## Excerpt to read
__________________________________________________

What has been deleted?

We were talking about creativity the other day and my mother said “I don’t have a creative bone in my whole body”. This is a woman who brought up two children, one seriously ill, who managed a household through her husband’s battle with cancer and developed a very successful career as a single parent. She found ways to be in two different hospitals, in the office and looking after a child simultaneously. She has written 15 books.  She found ways to manage school pick ups and holidays. She would have had to have been creative every minute of every day to make it work as well as it did. But her definition of creativity did not allow for all of this.

Each day we are exposed to billions of bytes of information which would overwhelm us if we did not have mechanisms to reduce it and manage it. Only certain data are allowed through to the brain by the sensory organs. These data are then transformed by our unconscious minds to create what we see, hear, feel, taste and smell. Along the way, the brain subconsiously ‘deletes’ information, even though we have perceived it, because it does not fit with our existing view of the world, our beliefs or is not relevant to us.

All the time our minds are closing off options. If we believe that we are not funny we simply don’t notice all the times that we make people laugh. If we believe we are always late we don’t count the times that we are on time. If we think, like my Mum, that we are not creative, we ignore all the million ways that we make things possible.

The options are always there. Everything can be viewed from a different angle. We just have to open our minds to them.  If you want to believe something that is useful to you, look out for examples of it. They are there - you have just been deleting them before.

An NLP technique, one which is often used with children, is to restrict choice. Instead of saying ‘what do you want’, you ask ‘would you like A or B?’. The minute the question is asked in this form, the infinite number of other options falls away. When you say to a child ‘Do you want to put your coat on now or in five minutes?’ you are deleting the possibility of not putting the coat on. We create our own false choices all the time. That is me or that is not me. I can do this but I could never do that.

Who do you believe you are? Who are you not? These beliefs will define what options you automatically delete. Changing the questions to ‘Who could I be?’ ‘What am I not noticing?’ will open up many more possibilities.

__________________________________________________

## Data records

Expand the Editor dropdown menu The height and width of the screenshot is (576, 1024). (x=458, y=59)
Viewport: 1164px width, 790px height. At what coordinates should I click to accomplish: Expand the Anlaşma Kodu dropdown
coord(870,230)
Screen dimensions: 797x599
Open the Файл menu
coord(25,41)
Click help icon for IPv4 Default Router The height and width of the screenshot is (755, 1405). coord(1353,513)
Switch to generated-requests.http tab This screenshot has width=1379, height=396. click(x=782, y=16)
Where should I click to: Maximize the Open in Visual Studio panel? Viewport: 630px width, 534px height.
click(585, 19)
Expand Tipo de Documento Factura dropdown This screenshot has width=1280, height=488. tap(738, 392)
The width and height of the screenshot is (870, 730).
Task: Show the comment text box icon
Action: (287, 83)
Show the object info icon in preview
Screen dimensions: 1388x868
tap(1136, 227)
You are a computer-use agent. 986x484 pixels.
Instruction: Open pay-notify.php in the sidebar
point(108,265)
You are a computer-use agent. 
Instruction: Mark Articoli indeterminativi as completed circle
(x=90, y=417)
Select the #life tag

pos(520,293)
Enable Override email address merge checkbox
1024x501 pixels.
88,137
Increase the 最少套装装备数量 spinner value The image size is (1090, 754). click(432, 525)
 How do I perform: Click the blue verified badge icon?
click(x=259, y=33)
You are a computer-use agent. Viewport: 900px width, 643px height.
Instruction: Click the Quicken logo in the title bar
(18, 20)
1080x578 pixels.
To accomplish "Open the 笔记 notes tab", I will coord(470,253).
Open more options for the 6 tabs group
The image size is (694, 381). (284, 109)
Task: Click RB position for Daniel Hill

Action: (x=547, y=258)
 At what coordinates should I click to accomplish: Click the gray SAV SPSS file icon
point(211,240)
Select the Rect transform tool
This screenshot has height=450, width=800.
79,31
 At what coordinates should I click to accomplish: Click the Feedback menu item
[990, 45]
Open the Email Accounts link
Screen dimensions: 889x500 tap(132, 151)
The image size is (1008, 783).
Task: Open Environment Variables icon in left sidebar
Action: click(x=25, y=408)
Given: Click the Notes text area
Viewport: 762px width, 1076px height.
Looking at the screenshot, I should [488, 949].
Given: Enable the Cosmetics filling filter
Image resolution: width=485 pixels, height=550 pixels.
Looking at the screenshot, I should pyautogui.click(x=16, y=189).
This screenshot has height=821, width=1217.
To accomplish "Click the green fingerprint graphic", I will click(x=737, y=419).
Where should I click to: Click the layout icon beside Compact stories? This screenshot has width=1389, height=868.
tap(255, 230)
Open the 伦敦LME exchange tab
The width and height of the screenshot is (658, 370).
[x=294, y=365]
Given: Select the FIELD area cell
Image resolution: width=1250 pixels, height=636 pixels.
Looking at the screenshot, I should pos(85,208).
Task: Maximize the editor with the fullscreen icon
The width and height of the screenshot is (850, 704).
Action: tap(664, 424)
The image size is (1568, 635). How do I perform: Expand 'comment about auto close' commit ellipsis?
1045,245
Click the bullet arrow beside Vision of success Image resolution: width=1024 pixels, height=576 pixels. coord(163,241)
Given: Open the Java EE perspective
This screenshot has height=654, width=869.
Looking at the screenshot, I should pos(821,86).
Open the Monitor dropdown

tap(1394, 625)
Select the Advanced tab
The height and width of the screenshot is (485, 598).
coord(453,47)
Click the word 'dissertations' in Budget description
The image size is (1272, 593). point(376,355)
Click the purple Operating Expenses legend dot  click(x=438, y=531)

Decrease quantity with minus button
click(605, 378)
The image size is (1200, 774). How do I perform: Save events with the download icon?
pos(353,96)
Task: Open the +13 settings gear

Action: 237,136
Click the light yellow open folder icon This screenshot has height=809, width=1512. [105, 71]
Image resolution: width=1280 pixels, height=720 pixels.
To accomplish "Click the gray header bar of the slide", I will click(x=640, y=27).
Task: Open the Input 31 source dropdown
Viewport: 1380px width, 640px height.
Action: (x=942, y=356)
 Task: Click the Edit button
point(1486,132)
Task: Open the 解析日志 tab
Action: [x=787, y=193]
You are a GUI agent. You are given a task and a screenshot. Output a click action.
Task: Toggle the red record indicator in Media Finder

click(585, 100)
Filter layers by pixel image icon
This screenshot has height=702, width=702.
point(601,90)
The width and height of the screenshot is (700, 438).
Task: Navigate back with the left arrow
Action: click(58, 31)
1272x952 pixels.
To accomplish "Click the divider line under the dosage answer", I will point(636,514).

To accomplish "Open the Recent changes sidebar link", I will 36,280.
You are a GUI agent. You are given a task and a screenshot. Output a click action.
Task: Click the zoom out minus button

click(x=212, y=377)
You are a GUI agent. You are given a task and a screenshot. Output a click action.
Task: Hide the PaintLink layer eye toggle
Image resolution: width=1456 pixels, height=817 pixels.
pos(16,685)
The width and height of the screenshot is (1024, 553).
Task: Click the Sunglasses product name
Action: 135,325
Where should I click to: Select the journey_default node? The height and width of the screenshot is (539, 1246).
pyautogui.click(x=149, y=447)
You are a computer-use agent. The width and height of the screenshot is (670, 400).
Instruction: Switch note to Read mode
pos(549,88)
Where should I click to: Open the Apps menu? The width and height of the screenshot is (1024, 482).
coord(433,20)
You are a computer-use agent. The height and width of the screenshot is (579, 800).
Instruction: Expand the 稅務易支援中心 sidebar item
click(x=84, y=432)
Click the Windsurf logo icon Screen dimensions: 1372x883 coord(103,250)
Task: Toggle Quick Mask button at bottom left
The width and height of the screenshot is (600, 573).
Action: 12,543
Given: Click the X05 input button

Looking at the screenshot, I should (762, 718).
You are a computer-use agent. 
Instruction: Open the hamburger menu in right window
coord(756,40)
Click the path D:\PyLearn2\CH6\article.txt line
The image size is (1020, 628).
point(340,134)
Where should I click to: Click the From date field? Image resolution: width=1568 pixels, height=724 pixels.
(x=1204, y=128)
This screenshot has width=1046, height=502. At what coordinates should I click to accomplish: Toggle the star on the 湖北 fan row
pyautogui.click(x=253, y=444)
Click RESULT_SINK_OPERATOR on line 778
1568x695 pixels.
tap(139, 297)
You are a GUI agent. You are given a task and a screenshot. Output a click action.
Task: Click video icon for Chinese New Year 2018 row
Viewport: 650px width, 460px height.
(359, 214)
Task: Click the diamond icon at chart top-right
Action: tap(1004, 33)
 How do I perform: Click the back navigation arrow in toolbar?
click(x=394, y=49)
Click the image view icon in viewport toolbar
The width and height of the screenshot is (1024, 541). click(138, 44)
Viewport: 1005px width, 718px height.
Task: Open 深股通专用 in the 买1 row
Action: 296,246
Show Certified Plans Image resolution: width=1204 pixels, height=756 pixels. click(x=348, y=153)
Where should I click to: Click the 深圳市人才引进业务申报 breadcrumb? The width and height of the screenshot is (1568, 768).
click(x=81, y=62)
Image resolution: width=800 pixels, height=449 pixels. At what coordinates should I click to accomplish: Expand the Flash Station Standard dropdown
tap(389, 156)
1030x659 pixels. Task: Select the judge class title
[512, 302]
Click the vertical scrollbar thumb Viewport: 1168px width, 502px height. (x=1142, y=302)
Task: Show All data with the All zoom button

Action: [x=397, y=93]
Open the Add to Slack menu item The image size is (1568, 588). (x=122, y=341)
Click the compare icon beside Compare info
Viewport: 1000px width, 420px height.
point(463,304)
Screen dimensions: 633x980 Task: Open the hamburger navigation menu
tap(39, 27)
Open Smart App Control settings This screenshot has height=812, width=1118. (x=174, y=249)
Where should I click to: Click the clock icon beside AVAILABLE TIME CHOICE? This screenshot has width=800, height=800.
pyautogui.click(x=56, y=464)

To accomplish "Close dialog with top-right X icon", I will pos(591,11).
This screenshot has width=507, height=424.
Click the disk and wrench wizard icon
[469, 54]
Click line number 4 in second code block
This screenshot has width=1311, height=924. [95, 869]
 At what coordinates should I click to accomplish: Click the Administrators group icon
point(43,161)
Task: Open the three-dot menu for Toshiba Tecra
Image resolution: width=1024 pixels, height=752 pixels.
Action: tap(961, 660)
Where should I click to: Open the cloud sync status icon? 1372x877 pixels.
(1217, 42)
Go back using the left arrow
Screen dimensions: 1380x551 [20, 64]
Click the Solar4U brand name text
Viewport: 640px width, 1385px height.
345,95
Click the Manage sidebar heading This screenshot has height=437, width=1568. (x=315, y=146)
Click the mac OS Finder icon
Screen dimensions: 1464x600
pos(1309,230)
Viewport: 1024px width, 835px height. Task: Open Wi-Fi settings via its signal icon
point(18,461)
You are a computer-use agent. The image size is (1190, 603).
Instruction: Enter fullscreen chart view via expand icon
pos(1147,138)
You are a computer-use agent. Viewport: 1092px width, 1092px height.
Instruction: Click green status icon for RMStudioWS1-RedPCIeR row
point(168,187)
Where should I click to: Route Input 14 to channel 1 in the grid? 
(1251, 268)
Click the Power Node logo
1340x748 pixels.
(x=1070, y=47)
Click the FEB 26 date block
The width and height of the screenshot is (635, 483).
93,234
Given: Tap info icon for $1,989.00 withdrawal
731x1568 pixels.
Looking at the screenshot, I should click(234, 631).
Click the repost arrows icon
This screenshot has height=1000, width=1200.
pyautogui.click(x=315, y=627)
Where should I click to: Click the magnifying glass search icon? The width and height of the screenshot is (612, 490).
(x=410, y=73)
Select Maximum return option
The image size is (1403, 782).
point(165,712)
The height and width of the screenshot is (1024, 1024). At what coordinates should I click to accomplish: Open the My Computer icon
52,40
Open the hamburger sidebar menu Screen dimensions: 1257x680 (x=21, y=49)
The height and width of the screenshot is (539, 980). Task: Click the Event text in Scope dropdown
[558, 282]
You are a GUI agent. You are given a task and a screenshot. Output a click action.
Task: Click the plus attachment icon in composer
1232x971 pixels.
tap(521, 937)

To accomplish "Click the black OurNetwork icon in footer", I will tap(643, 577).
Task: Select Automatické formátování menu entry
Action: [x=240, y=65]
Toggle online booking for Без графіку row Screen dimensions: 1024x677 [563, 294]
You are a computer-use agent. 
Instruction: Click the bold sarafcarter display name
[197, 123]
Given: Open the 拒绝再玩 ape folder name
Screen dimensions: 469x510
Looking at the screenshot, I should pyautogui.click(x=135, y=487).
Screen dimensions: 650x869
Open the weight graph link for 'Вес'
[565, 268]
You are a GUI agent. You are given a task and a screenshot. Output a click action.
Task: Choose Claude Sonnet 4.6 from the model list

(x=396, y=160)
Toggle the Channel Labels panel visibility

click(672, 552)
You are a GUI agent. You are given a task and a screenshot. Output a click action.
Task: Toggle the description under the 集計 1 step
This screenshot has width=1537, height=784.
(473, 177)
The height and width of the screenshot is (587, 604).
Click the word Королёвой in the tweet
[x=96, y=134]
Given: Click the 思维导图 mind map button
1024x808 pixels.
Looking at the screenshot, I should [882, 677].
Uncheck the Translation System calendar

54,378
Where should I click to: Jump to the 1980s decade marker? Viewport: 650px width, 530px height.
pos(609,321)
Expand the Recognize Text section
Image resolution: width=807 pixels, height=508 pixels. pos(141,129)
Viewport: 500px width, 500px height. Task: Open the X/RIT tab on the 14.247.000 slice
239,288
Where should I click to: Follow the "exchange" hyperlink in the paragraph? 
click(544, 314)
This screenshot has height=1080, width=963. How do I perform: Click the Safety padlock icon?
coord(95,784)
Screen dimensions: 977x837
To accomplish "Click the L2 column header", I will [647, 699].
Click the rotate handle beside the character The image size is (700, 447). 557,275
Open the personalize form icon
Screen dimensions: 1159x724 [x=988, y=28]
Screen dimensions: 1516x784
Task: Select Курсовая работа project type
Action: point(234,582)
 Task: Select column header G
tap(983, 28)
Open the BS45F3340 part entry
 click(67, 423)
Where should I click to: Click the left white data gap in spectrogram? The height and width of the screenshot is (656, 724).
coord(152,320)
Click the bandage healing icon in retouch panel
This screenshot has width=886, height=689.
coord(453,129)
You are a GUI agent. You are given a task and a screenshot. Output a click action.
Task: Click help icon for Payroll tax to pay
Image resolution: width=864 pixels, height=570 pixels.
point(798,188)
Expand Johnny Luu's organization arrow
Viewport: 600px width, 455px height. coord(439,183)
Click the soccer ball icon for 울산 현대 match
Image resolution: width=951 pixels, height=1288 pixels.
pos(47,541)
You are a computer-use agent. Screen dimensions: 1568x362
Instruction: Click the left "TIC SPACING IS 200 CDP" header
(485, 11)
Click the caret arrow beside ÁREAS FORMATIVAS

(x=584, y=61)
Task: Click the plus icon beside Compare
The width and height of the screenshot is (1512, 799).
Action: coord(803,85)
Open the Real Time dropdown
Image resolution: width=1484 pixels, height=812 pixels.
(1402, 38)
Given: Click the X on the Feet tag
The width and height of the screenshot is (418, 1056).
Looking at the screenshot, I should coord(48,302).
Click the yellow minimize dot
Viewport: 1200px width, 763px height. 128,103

__________________________________________________

## List of tasks
(a) List the things that the text on deletion says our unconscious minds create from the data let through by the sensory organs.
(b) Duplicate everything in the text on deletion from "Each day we" down to "relevant to us.", word for word.

## Results
(a)
- What we see
- What we hear
- What we feel
- What we taste
- What we smell

(b)
Each day we are exposed to billions of bytes of information which would overwhelm us if we did not have mechanisms to reduce it and manage it. Only certain data are allowed through to the brain by the sensory organs. These data are then transformed by our unconscious minds to create what we see, hear, feel, taste and smell. Along the way, the brain subconsiously ‘deletes’ information, even though we have perceived it, because it does not fit with our existing view of the world, our beliefs or is not relevant to us.